== CONSIGNE ==
Prolongez l'entretien avec Philippe de Veulle sur l'acte 19 des « gilets jaunes » au-delà de sa dernière phrase.

== TEXTE EXTRAIT ==
========================================

Cofondateur du mouvement « Robes noires et gilets jaunes » comptant 26 000 membres, avocat par ailleurs de nombreux « gilets jaunes », Philippe de Veulle a été de tous les actes de mobilisation depuis le 17 novembre. Il revient pour la RPP sur l’acte 19 de ce samedi 23 mars tout en dénonçant « la posture répressive du régime » qui, à ses yeux, refuse d’entendre la contestation et prend le risque de saper ainsi les institutions de la Ve République.
Arnaud Benedetti – Quel bilan tirez-vous de l’acte 19 concernant les chiffres de la mobilisation annoncés par le ministère de l’Intérieur ? Considérez-vous par ailleurs qu’il y a sujet à discussion sur l’usage de ces chiffres week-end après week-end par le gouvernement ?
Philippe de Veulle – Les chiffres du ministère de l’Intérieur sont toujours à prendre avec précaution, car ils sont constamment présentés à l’avantage de la politique du gouvernement qui veut, évidemment, minimiser l’ampleur du mouvement de cette contestation sociale et politique, sans précédent sous la Ve République. Et c’est de bonne guerre. Remettons dans le contexte la stratégie du ministre de l’Intérieur dans sa conduite depuis le 17 novembre dernier. Le gouvernement pensait que ce n’était qu’une réaction passagère de mécontentement. Et puis, il y a eu la surprise de l’ampleur de la contestation et le mépris total du président de la République à l’égard de ce phénomène populaire. Ce qui a précipité les actes suivants dans une montée de mobilisation et de colère. La réponse du ministre de l’Intérieur a été immédiatement la violence policière et la répression par les DAR et les gardes à vue abusives. Ces violences policières, encouragées au plus haut niveau gouvernemental, laissant les casseurs salir l’image de la contestation populaire, ont été croissantes et passées sous silence par l’ensemble des médias nationaux.

========================================

[Relevés de localisation d'éléments]
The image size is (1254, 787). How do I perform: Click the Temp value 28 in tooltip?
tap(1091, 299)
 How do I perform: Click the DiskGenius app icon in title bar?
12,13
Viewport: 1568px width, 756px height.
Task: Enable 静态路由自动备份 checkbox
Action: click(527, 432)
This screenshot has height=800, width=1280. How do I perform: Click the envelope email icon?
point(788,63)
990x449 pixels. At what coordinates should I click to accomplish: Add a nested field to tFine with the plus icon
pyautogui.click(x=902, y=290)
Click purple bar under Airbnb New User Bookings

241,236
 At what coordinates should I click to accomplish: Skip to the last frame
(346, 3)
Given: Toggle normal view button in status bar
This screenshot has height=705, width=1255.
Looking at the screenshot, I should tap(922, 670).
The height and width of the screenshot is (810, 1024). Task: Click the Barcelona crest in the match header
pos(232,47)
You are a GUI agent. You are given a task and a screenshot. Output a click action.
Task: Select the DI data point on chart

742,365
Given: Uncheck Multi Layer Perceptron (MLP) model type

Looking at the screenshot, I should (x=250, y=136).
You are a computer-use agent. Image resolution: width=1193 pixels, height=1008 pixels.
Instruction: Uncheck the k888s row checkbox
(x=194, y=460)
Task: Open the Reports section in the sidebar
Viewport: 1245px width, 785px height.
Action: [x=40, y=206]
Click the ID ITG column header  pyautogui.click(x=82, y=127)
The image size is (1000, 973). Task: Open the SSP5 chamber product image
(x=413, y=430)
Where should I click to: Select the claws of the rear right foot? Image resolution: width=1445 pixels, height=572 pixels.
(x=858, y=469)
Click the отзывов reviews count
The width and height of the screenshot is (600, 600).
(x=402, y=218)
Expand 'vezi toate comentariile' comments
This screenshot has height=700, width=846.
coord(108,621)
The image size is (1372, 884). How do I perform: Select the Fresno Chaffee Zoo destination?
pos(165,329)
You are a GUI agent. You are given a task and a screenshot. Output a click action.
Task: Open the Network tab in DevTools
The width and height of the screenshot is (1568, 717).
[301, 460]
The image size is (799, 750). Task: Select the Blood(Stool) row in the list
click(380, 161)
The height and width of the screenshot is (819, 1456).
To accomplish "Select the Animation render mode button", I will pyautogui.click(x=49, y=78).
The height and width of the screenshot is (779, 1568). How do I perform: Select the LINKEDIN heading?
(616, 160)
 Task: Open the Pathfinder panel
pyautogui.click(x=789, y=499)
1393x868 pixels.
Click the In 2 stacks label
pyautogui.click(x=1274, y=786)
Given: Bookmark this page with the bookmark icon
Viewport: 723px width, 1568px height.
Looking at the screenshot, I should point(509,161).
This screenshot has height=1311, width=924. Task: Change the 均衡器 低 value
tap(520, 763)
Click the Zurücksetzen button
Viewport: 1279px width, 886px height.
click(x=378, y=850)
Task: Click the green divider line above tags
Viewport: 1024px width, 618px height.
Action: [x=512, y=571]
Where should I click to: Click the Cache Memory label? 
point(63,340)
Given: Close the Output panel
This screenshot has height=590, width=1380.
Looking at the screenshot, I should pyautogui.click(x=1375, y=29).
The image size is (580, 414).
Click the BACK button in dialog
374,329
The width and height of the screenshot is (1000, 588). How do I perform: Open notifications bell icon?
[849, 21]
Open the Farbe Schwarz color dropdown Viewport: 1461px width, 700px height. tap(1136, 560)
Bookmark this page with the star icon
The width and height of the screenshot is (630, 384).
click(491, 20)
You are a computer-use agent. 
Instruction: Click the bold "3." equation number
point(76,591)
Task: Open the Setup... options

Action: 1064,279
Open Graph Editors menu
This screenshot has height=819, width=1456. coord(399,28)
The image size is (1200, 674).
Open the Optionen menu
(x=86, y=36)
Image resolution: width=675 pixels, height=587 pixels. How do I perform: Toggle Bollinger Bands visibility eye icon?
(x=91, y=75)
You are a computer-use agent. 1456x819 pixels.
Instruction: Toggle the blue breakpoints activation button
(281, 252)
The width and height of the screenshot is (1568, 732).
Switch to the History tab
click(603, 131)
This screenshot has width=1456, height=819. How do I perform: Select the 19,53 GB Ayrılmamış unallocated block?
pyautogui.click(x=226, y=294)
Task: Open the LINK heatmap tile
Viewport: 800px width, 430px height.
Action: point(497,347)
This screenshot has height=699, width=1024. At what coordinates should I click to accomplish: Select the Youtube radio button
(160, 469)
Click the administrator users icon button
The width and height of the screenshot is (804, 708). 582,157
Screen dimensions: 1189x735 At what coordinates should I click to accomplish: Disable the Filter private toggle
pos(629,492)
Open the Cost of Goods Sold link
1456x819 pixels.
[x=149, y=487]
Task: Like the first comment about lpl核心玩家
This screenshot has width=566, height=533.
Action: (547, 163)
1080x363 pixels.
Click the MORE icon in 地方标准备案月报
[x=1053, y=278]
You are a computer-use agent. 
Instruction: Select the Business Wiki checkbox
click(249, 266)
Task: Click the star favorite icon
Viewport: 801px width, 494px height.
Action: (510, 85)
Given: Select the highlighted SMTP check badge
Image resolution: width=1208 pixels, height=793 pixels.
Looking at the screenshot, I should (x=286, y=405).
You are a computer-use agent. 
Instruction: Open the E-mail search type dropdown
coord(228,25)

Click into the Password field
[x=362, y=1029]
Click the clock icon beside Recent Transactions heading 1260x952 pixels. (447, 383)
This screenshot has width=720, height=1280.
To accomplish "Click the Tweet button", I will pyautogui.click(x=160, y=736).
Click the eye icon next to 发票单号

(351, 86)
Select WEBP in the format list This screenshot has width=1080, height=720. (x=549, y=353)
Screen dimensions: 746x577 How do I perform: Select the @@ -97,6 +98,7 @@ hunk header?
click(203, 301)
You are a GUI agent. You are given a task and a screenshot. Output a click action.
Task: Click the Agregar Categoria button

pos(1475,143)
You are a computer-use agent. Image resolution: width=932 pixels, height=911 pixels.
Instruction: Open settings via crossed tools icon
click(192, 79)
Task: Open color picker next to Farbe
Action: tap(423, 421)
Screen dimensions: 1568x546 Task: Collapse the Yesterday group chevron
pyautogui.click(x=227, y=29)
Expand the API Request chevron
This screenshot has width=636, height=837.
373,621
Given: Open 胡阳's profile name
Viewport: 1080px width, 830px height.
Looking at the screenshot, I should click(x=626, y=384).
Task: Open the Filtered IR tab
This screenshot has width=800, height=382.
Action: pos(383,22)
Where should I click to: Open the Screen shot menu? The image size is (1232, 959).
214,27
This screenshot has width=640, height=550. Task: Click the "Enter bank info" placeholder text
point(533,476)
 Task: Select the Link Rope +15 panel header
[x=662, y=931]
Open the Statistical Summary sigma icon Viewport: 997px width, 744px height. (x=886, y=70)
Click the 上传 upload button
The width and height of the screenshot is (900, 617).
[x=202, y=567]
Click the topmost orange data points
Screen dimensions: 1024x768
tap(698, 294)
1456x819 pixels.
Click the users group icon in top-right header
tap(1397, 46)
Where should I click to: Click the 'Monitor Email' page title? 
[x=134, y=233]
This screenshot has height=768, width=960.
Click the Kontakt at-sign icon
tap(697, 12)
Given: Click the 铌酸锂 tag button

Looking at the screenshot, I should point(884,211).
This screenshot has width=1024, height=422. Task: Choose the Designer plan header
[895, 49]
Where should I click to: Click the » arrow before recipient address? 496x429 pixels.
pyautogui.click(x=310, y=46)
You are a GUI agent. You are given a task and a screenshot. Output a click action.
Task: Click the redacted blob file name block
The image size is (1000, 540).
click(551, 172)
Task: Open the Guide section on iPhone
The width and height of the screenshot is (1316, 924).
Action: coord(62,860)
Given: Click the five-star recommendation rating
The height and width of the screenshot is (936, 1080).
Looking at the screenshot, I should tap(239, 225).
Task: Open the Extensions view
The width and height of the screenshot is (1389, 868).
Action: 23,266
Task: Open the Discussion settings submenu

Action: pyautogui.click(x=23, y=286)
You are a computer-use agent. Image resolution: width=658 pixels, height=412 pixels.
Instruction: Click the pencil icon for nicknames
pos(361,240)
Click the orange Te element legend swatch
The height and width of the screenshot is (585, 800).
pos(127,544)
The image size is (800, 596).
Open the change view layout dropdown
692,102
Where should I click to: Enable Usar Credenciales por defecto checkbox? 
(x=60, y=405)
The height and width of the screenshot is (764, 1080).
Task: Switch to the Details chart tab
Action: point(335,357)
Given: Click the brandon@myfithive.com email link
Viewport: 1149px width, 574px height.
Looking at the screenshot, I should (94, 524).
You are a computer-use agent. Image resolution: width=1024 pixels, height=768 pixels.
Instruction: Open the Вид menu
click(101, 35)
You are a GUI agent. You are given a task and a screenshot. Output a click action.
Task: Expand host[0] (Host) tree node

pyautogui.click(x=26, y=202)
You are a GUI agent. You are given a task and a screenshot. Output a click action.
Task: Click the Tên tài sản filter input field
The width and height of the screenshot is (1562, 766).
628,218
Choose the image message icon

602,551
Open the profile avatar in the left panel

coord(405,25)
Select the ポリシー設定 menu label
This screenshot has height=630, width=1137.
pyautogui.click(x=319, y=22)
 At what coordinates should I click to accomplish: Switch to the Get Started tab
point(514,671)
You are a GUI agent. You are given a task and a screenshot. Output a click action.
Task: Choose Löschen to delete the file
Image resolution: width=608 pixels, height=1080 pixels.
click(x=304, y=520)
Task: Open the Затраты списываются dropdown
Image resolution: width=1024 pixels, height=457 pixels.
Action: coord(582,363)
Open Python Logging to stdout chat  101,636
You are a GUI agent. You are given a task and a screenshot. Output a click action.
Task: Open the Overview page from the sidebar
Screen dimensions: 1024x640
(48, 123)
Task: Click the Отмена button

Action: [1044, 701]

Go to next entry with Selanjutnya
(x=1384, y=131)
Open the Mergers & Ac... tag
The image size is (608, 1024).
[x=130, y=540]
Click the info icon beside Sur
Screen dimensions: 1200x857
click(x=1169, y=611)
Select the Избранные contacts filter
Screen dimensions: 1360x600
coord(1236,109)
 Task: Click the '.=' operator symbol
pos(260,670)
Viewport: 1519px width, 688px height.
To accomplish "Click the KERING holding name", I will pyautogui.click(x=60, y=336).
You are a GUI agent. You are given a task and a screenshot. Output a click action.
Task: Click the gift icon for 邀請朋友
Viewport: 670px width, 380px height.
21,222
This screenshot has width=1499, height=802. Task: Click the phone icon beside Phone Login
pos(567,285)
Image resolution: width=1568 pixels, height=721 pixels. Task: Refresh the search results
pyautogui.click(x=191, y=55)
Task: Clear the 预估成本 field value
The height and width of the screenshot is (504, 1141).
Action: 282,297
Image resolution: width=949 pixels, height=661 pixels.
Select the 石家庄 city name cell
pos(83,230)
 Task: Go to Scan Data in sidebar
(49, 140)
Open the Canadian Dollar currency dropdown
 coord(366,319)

========================================

== RÉPONSE ==
A chaque acte, Beauvau indique que le mouvement est en baisse au niveau national, puis se fait ridiculiser comme ce fut le cas à l’acte 18.
Il faut se résoudre à plus de prudence concernant les chiffres annoncés, alors que ce mouvement reste très largement soutenu par une grande partie de la population française avec 55 % d’opinions favorables selon un sondage récent.
Arnaud Benedetti – Le gouvernement a voulu montrer, notamment avec la nomination d’un nouveau préfet de police à paris, qu’il n’entendait plus se laisser déborder par les casseurs et assurer ainsi une meilleure coordination du maintien de l’ordre. Après cet acte 19, estimez-vous que le contrôle a été plus efficient ?
Philippe de Veulle – L’acte 19, s’est plutôt bien passé dans son ensemble à Paris, sous le commandement du nouveau préfet Lallement. Bien que les effets d’annonce du gouvernement de l’emploi des forces sentinelles dans le dispositif étaient tout à fait inopportuns et disproportionnés, les Forces de l’ordre ont été correctes, et n’étaient pas casquées, donc pas en mode de passer à l’action.
Toutefois, on a pu observer une recrudescence des verbalisations pour le port de tee-shirts encourageants le RIC, à hauteur de 135 €, ce qui semble tout à fait ridicule et illicite, car il n’y a là aucun caractère illégal.
C’est encore une marque de faiblesse du gouvernement, qui a beaucoup de mal à contenir cette contestation populaire très profonde.
Arnaud Benedetti – Ne craignez-vous pas que le soutien de l’opinion ne s’infléchisse du fait de la longévité de la mobilisation et des violences ? Ne réfléchissez-vous pas à d’autres modes d’actions ?
Philippe de Veulle – Il est possible qu’une certaine lassitude s’installe au fil du temps. Mais il faut rester prudent. Les violences sur les Champs Elysées lors de l’acte 18 ont impressionné beaucoup de Français, mais le soutien, reste très fort.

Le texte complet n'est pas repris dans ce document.